Lovable has become one of the European references for vibe coding: creating complete software describing what you want in natural language and letting AI generate the code, design and deployment. Founded at the end of 2023 in Stockholm by Anton Osika and his team, the platform has just crossed a milestone that few startups reach in less than three years: $500 million annualized revenue (ARR), as confirmed to TechCrunch on June 9, 2026.
What is Lovable and how it works
In lovable.dev, the flow is deliberately simple. The user describes an app or website—or uploads screenshots and documents—and the AI builds a functional prototype in real time. It is then iterated with feedback in chat ("make the button bigger", "add login with Google") and published with one click. Lovable generates full-stack applications: frontend, backend, database and live URLs, without requiring knowledge of React, SQL or DevOps.
The platform offers templates (portfolios, blogs, e-commerce stores, internal tools), integrations with external services, native payments from February 2026 and MCP connectors to link with Claude and other AI agents. Teams at companies such as HCA Healthcare, HubSpot, Microsoft, Uber and Zendesk use it for prototyping and internal tools, according to the release from Google Cloud.
Video: Lovable 2.0 — multiplayer and chat agent
Official release of Lovable 2.0: agent in chat mode, team collaboration and security scanning. Source: Lovable — YouTube
Video: Lovable Cloud tutorial (39 min)
Official tutorial: personal finance app with authentication, database and Lovable Cloud. Source: Lovable — YouTube
The numbers that explain the phenomenon
Lovable went from $400M to $500M ARR in a single month (February to June 2026). With about 146 employees, that's about $2.77 million in revenue per person — a figure that exceeds analyst predictions for software unicorns. The platform accumulates more than 50 million projects created and registers one million new projects per week.
In its first “build economy” report, Lovable states that 80% of its users define themselves as non-technical: founders, designers and salespeople who previously depended on developers or agencies. Projects built with Lovable receive a combined 720 million monthly visits. Eight in ten respondents plan to monetize what they have created; more than half are starting a business. Some users with integrated payments already bill five- and six-digit figures, although the company has not published how many or a detailed distribution — its own data, not externally audited, according to The Next Web.
Alliances with Google Cloud and Anthropic
On June 3, Lovable expanded its collaboration with Google Cloud to scale enterprise infrastructure with Gemini models and enterprise-grade security. The Lovable agent has entered the Gemini Enterprise agent gallery, allowing Google customers to deploy builds with unified billing and procurement.

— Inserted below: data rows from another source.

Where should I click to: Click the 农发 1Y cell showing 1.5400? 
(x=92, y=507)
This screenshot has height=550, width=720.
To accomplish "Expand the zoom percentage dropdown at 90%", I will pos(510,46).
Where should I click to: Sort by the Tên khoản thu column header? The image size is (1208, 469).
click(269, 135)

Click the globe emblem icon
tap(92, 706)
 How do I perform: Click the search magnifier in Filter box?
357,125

On the other hand, Lovable deepened the integration with Anthropic's Claude via MCP server: users can access their workspace from Claude chats, audit projects, consult live data from deployed apps and launch builds from the terminal with Claude Code. Designers can export from Claude Design to Lovable to add authentication, databases, and published URLs in a single flow.
Mobile apps and the battle with Apple
In April 2026, Lovable launched native apps for iOS and Android, allowing you to create projects by voice or text from your mobile, receive notifications when a build finishes and pick up where you left off on your computer. The launch came at a delicate time: Apple had blocked updates from competitors such as Replit and Vibecode for violating guidelines that prohibit apps from downloading new code or changing their functionality dynamically. Lovable complied with the rules by moving previews to the web browser instead of running them within the host app, according to TechCrunch.
Threat to SaaS or fad?
Lovable data points to real change: no-code users building CRMs, inventories, online stores and HR tools. HH. that they previously bought as SaaS. The open question—pointed out by TechCrunch—is not whether software like this can be created, but whether it can be maintained in the long term. Complex projects can fall into AI loops, invisible technical debt, and scalability limits that a traditional engineering team would resolve with explicit architecture.

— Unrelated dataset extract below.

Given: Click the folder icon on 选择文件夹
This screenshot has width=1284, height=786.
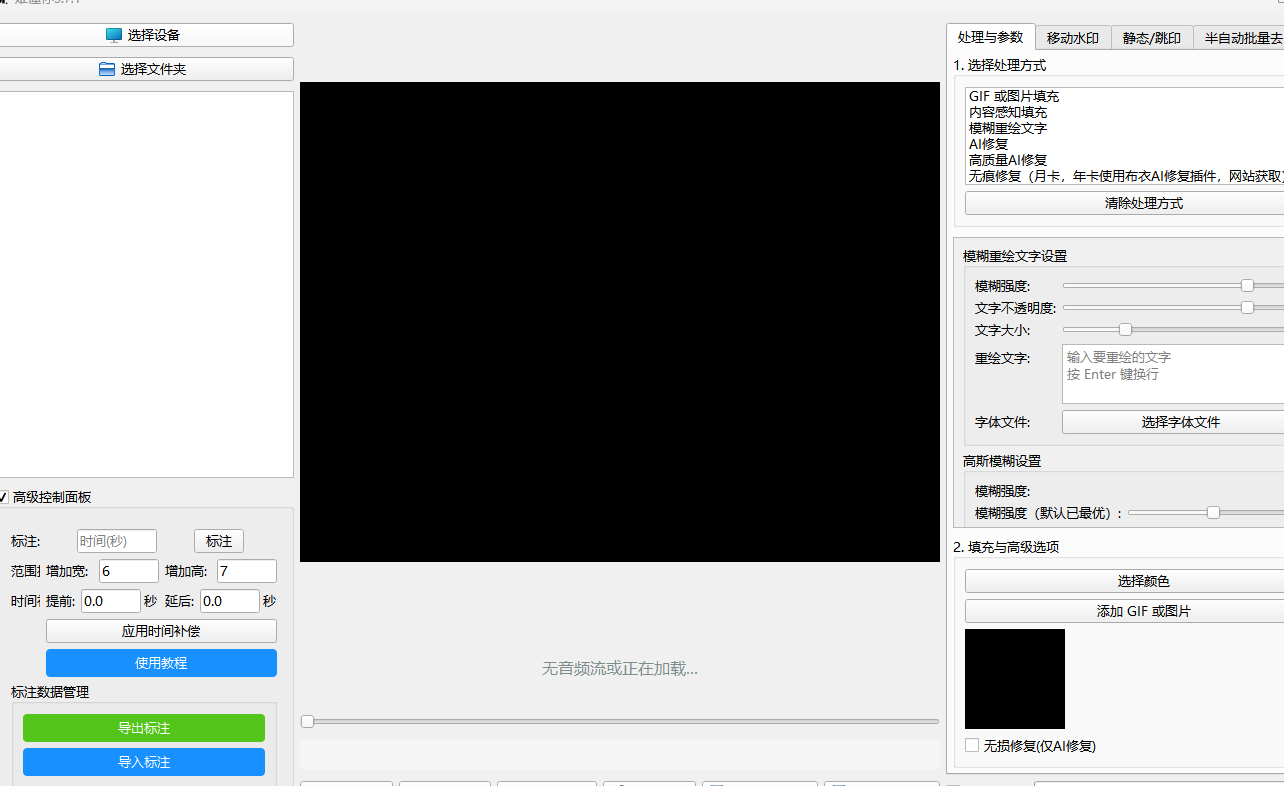Looking at the screenshot, I should click(x=107, y=69).
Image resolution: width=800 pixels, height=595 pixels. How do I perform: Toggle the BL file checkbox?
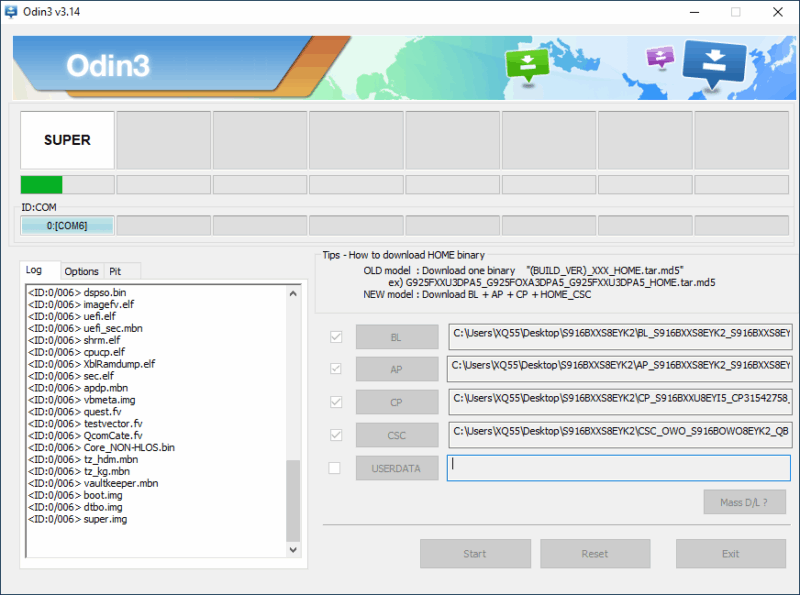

For prototypes, MVPs, landings, internal dashboards and side projects with the intention of monetizing, Lovable today offers one of the lowest barriers to entry on the market. For critical large-scale production software, it is still a gamble that should be evaluated on a case-by-case basis. What is not in doubt is the speed of adoption: in less than three years, a Swedish startup has turned “describe your idea” into a $500 million-a-year business.